While food accounted for 32% of all revenue, wet sales slipped to their lowest level in the 10-year history of the Association for Licenced Multiple Retailers’ benchmarking survey.
Like-for-like growth across all segments averaged 3.1%, which represents growth of 2.3% in real terms, excluding inflation.
Licensed accommodation outlets recorded the highest like-for-like growth, while wine bars and nightclubs lost further ground to High Street bars.
Though wet sales were down, gross profit margins were up at 71.5%, indicating revenue growth is being driven by pricing.
Meanwhile, food margins were down at 61.5% due to the impact of food price inflation not being fully passed on.
The average overheads associated with running a licensed premises increased by 1.6ppts in the year and now stand at 49.3% of annual turnover.
Payroll costs remain the most significant cost for operators, rising to 27.8% over the year.
The introduction of the National Living Wage in April 2016 fell outside the survey period, with the legislation expected to negatively impact profitability in future surveys.
Produced with Christie & Co, participation in the annual survey was up almost 20%, with 48 companies providing data on a total of 2,688 managed outlets.

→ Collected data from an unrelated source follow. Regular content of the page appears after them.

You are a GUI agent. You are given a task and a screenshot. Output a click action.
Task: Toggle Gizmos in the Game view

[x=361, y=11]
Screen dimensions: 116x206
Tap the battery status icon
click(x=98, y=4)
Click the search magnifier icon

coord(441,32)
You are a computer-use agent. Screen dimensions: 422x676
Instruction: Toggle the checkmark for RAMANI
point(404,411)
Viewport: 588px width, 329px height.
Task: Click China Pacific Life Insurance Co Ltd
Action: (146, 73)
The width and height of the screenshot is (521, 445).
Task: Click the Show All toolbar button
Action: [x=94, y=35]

Produced primarily for the ALMR members, the data helps operators benchmark themselves and competitors in order to inform policy and strategic business decisions.

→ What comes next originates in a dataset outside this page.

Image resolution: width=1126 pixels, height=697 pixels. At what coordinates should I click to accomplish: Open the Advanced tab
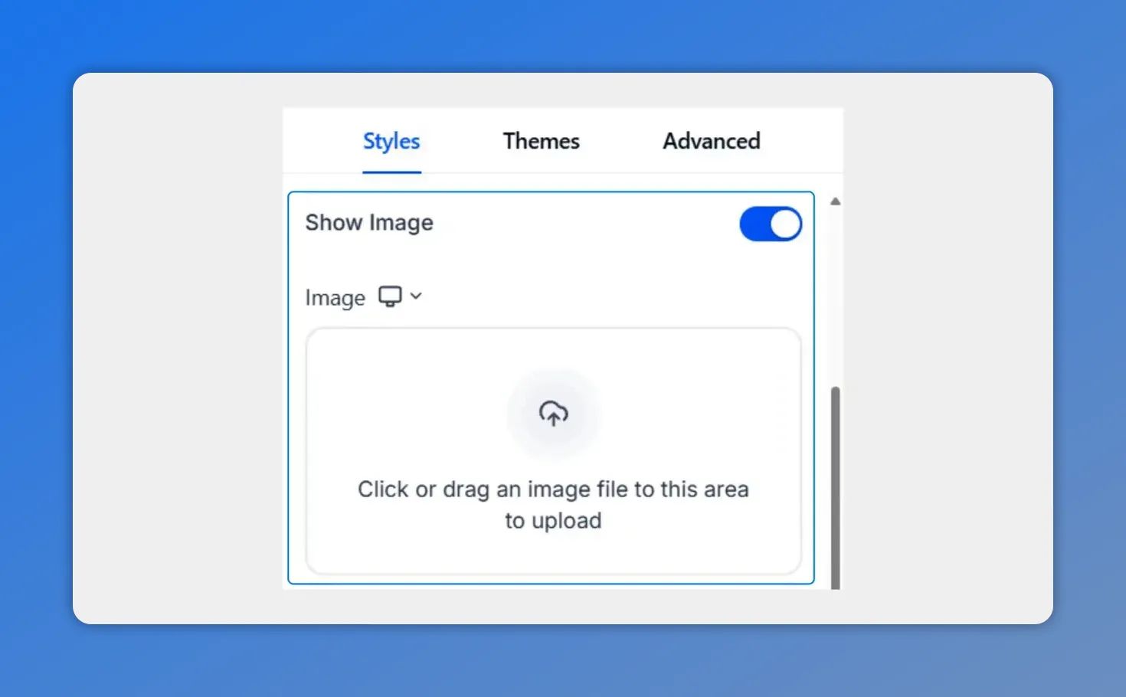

Though food-led outlets reported subdued growth in the year, in the longer term they have continued to outperform the wider market, growing by around 56% in the seven years to September 2015 - significantly in excess of the RPI of 18.9% reported over the same period.
Higher margins of 75% were achieved on food sales by casual dining outlets, showing the benefits of a fully food-orientated operating model, according to the ALMR analysis.
The report concludes: “The growth of food-led pubs and casual dining is one of the key takeaways of this year’s report, and food sales across the survey now account for their highest proportion of total turnover ever.
“Despite this, growth is beginning to slow, and we anticipate that there is a limit as to the level of food sales that licensed premises can achieve without sacrificing overall performance.”